■ **Data to examine**:
-*-
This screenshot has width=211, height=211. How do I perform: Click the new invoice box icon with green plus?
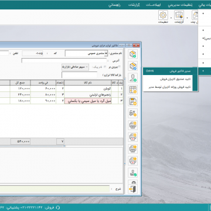pyautogui.click(x=133, y=54)
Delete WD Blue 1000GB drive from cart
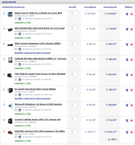Viewport: 135px width, 145px height. pyautogui.click(x=131, y=60)
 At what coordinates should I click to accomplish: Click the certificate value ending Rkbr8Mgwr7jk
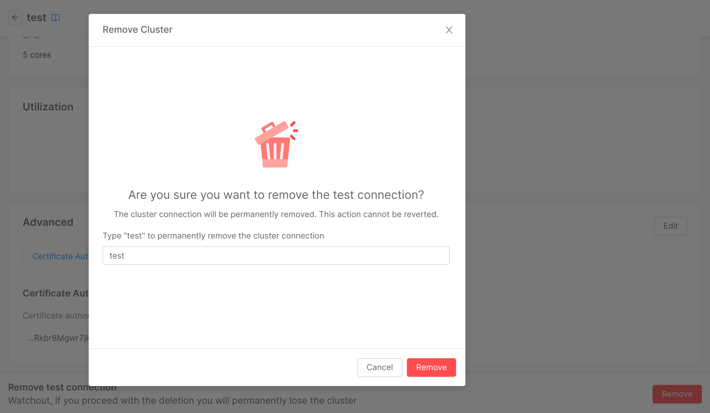[58, 338]
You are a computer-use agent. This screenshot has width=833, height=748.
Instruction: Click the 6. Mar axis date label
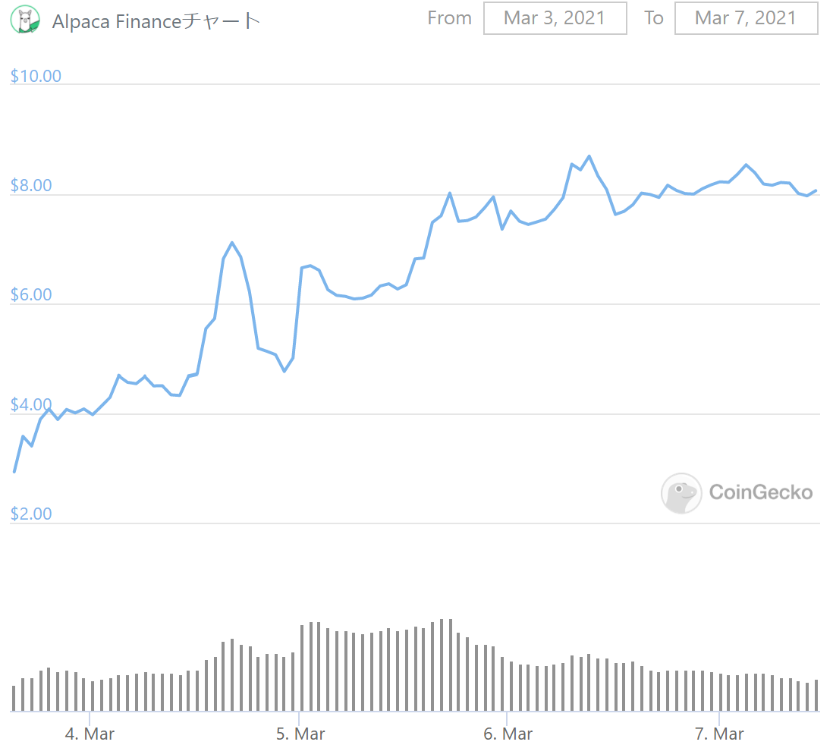pos(508,734)
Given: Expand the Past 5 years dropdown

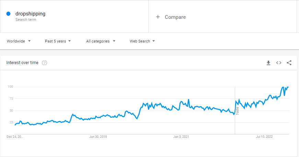Looking at the screenshot, I should pyautogui.click(x=58, y=41).
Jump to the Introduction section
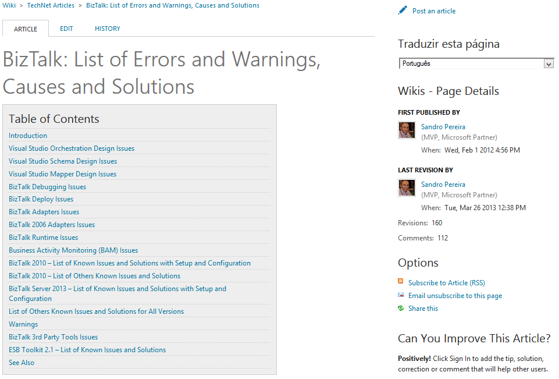 pyautogui.click(x=28, y=136)
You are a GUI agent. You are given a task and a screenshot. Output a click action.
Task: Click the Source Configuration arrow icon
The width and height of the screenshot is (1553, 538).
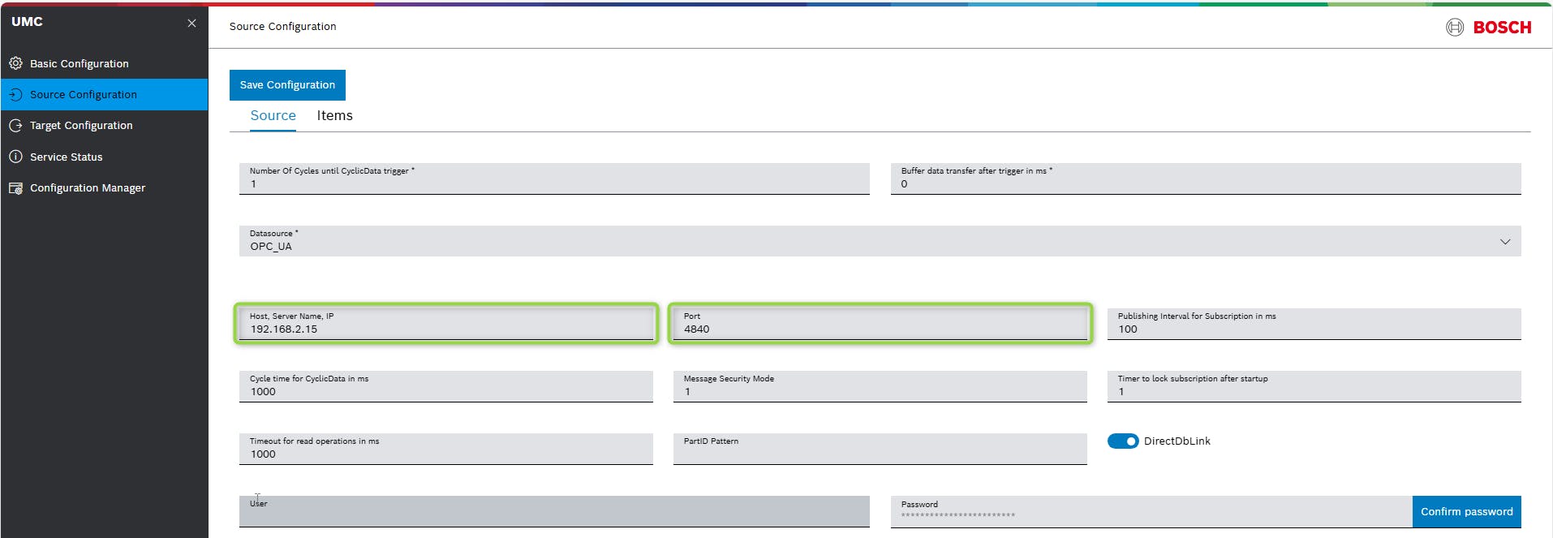pyautogui.click(x=15, y=95)
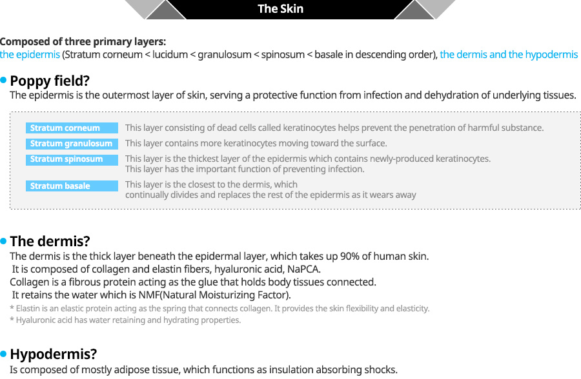Click the Hyaluronic acid footnote line
This screenshot has width=581, height=379.
(x=125, y=320)
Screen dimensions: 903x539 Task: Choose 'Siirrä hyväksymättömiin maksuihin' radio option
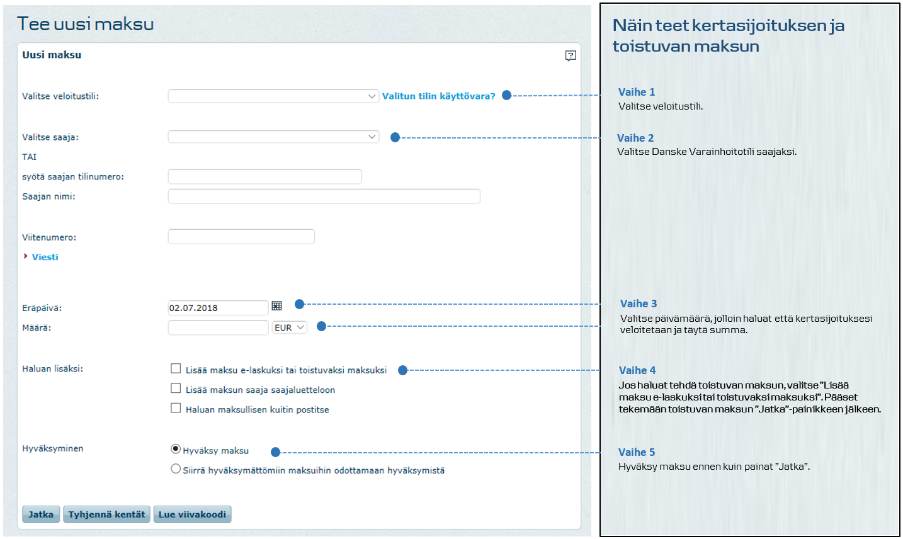176,469
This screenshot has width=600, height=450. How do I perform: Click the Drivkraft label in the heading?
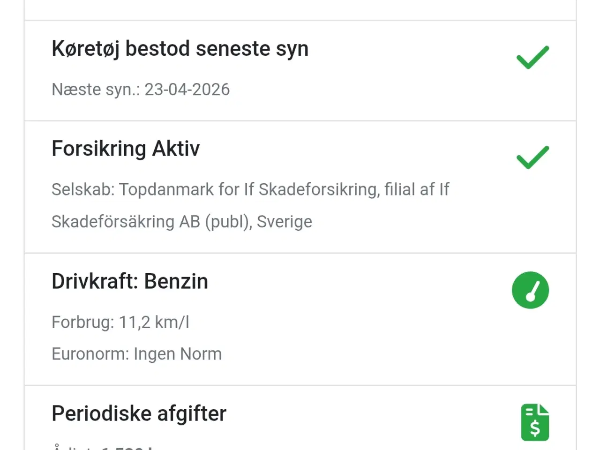pos(95,281)
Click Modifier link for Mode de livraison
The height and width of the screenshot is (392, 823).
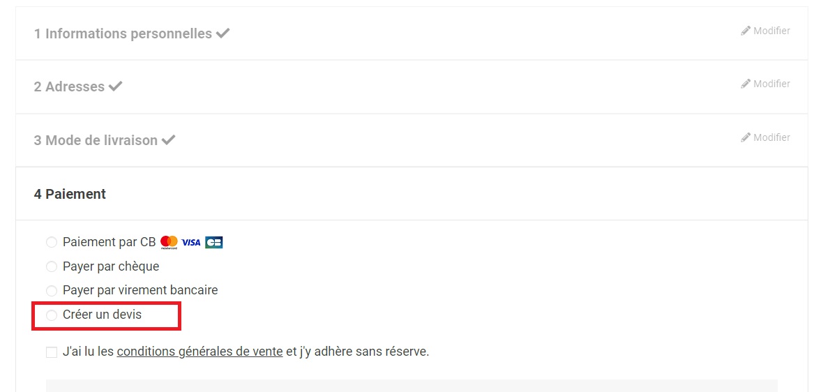[x=771, y=137]
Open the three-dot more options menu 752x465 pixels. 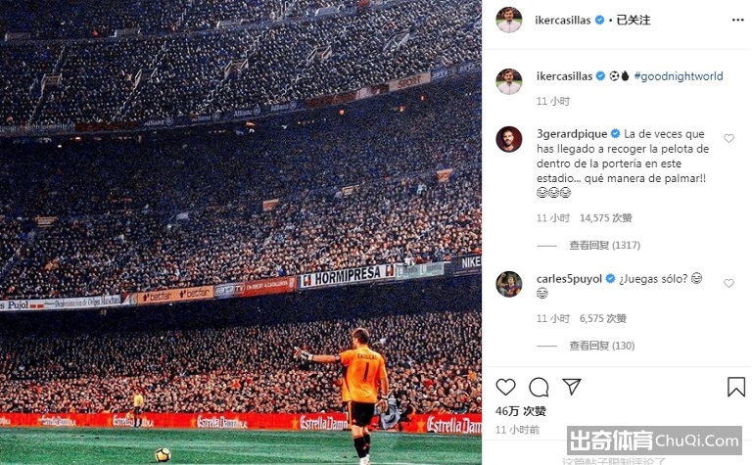(x=737, y=21)
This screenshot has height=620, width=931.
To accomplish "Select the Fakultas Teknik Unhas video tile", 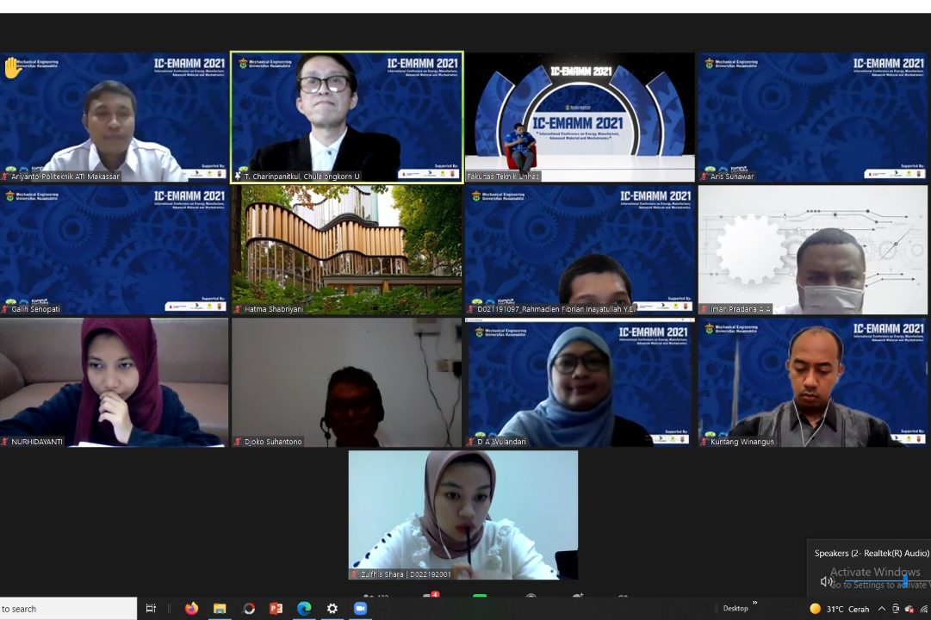I will (580, 116).
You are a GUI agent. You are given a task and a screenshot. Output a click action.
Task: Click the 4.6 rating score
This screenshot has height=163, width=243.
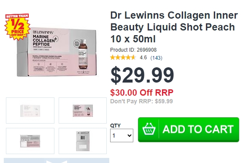(x=143, y=58)
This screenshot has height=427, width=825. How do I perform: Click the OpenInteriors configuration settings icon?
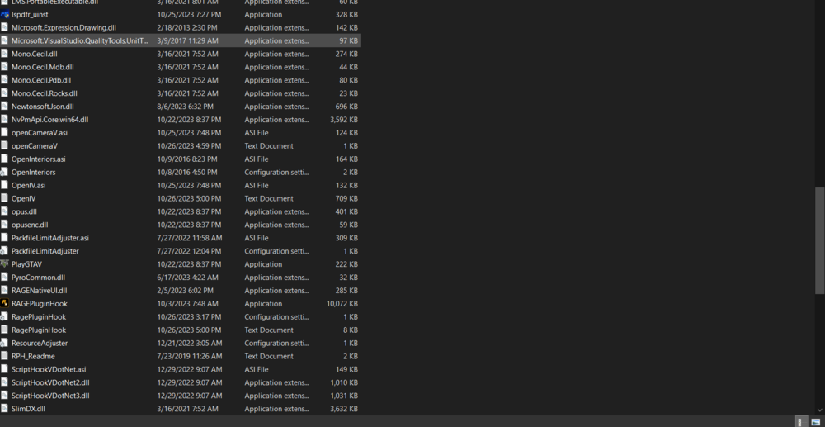(5, 172)
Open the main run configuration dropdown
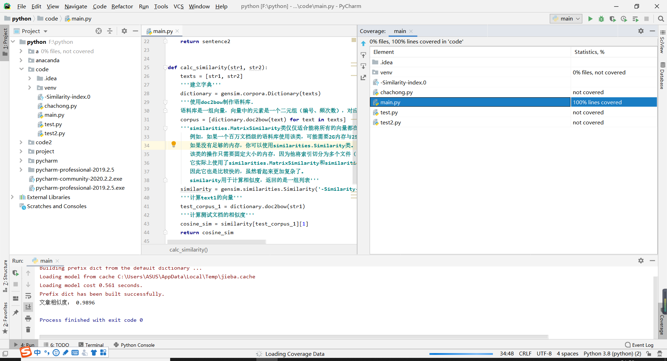The image size is (667, 361). [x=566, y=19]
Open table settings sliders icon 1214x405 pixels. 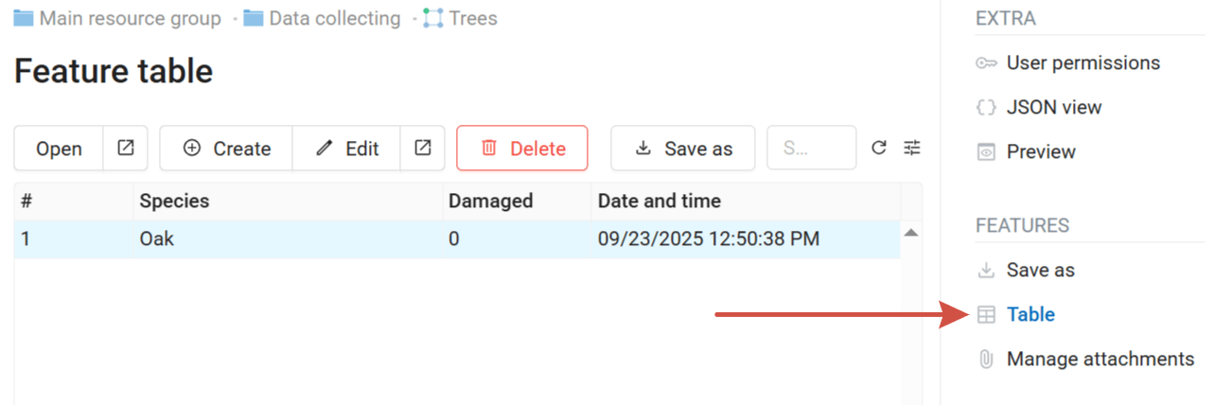pos(911,149)
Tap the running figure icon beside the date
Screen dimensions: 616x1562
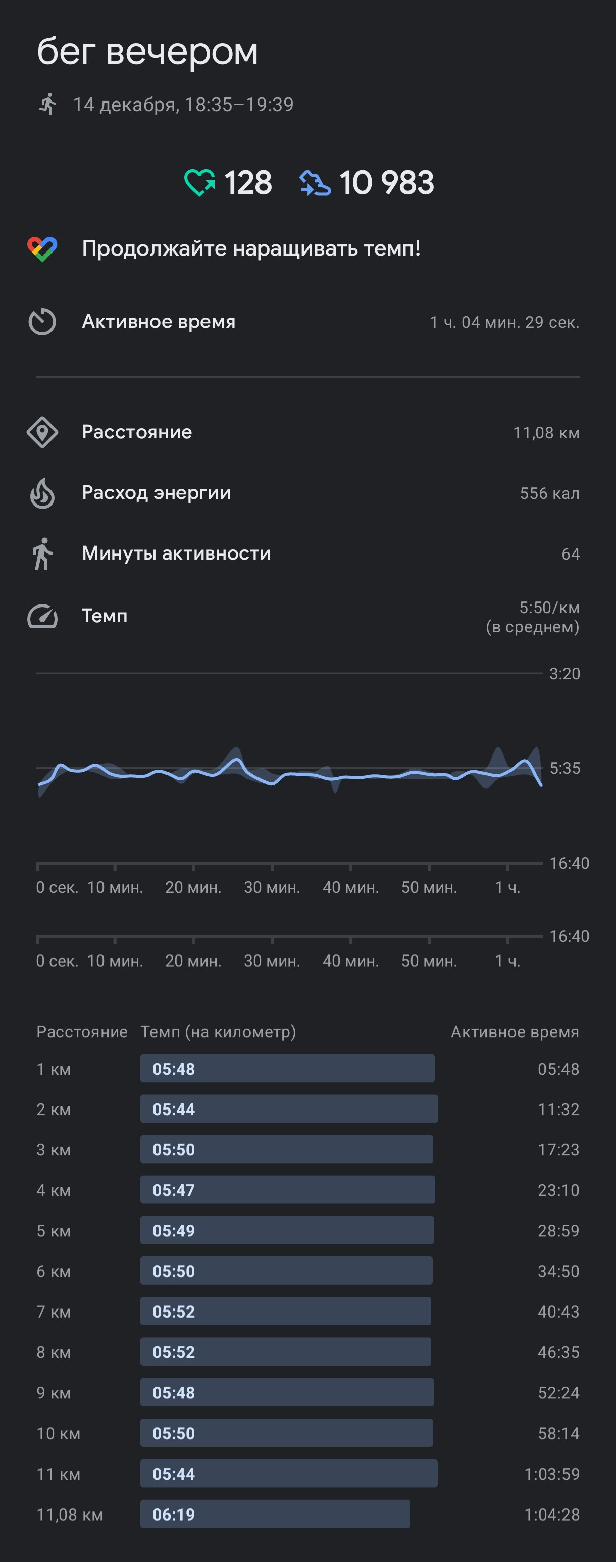[47, 104]
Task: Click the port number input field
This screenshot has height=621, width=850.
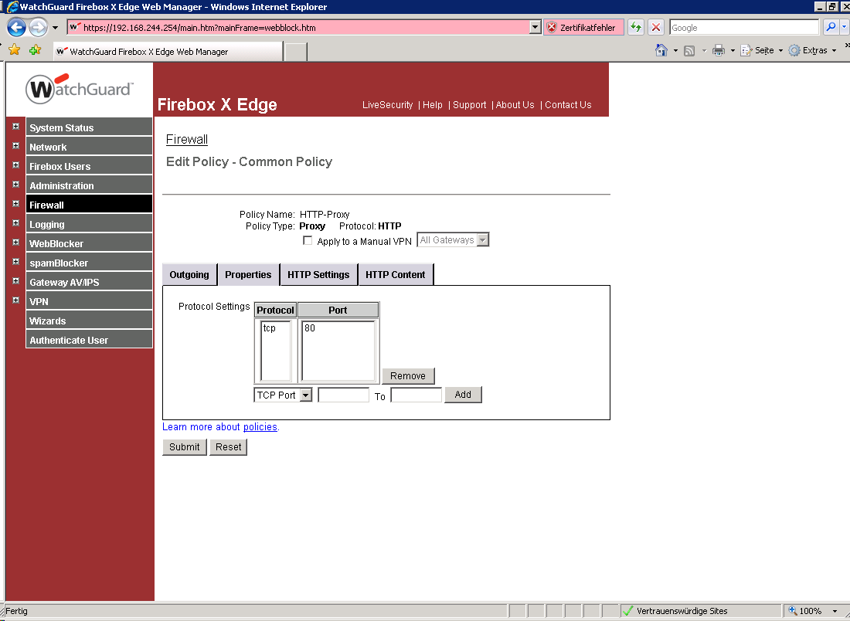Action: (x=344, y=395)
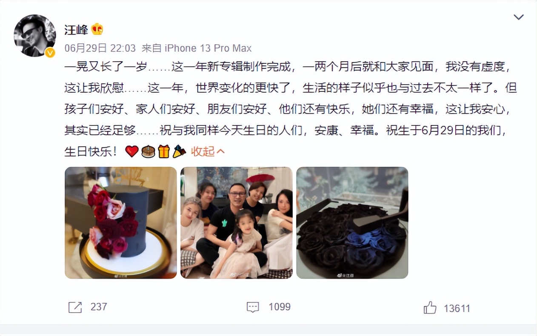The height and width of the screenshot is (336, 537).
Task: Click the iPhone 13 Pro Max source
Action: pyautogui.click(x=208, y=48)
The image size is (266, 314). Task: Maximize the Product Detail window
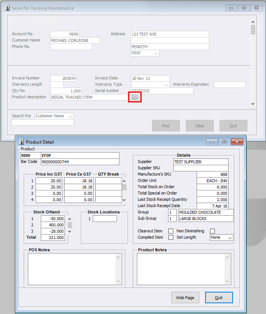pos(224,142)
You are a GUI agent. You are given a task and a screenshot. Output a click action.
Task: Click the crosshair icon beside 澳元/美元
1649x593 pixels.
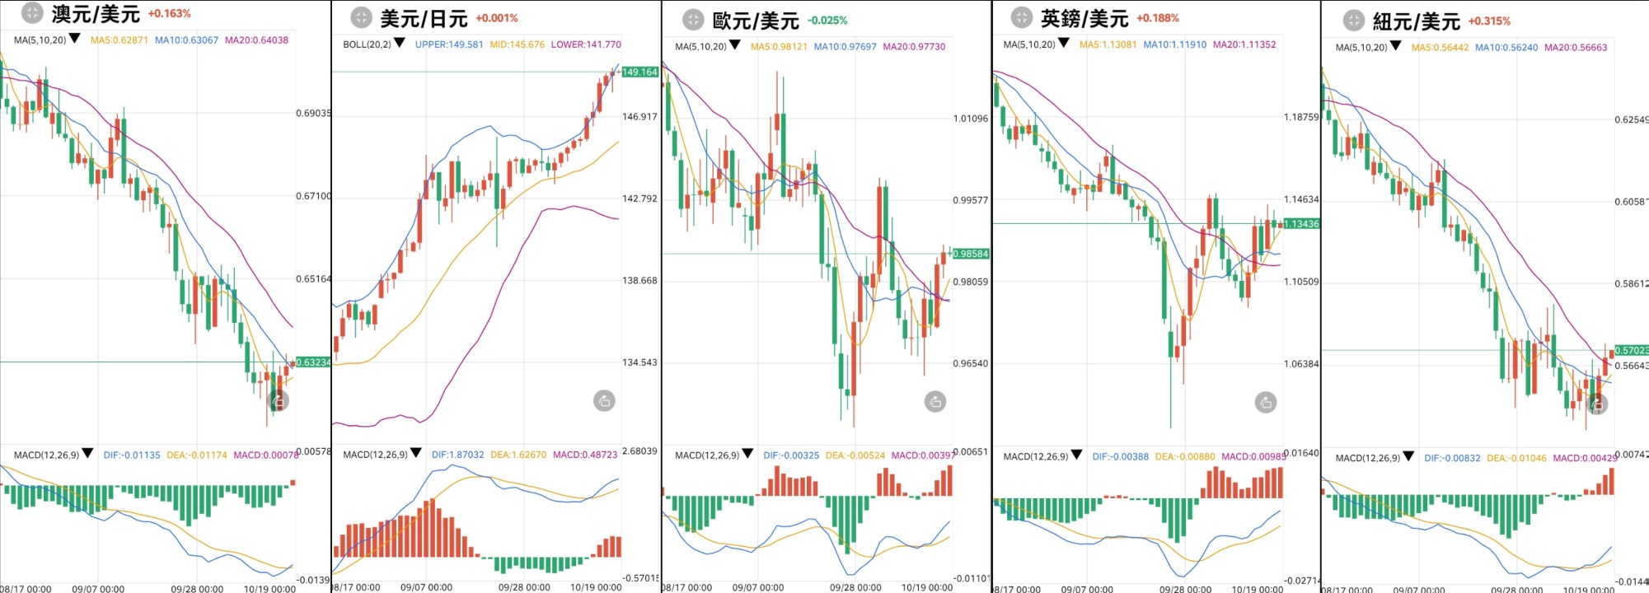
-*-
Above are the records; copy from them only the lines starting at the one containing "The width and" and ending at the one containing "Click Modifier link for Mode de livraison", exactly and without pictures.

The width and height of the screenshot is (1553, 538).
pyautogui.click(x=15, y=95)
Click the Hyaluronic acid footnote line
This screenshot has width=581, height=379.
(x=125, y=320)
Screen dimensions: 903x539 Task: Choose 'Siirrä hyväksymättömiin maksuihin' radio option
176,469
This screenshot has width=600, height=450. How do I perform: Click the Drivkraft label in the heading?
pos(95,281)
Click Modifier link for Mode de livraison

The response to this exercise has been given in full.